Les 10 propositions de la HAS pour améliorer la santé de tous
- Encourager la prise de conscience des acteurs.
- Intégrer le sexe et le genre dans la conception des politiques publiques sociales et de santé.
- Construire leur mise en œuvre avec les populations concernées.
- Évaluer a posteriori les politiques publiques au prisme du sexe et du genre lorsque c’est pertinent.
- Mobiliser la statistique publique en la rendant accessible en open data, et en faisant notamment apparaître la sexo-différenciation dans les travaux.
- Considérer explicitement le sexe dans les essais cliniques sur les produits de santé et les actes médicaux.

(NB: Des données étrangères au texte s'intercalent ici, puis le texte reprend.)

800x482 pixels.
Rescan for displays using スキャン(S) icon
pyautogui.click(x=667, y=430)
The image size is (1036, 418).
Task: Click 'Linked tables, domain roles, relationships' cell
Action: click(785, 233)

- Les données de statistique publique et les données de vie réelle devraient être ventilées par sexe, et leur analyse devrait être faite au-delà d’une simple présentation en deux colonnes (femmes-hommes).
- Faire évoluer les formations initiales et continues tant dans le champ social, que dans le champ médico-social ou sanitaire.
- Adapter la méthodologie pour élaborer des recommandations avec la prise en compte du sexe et du genre des personnes.
- Accorder une préoccupation particulière pour les personnes intersexes et les personnes trans.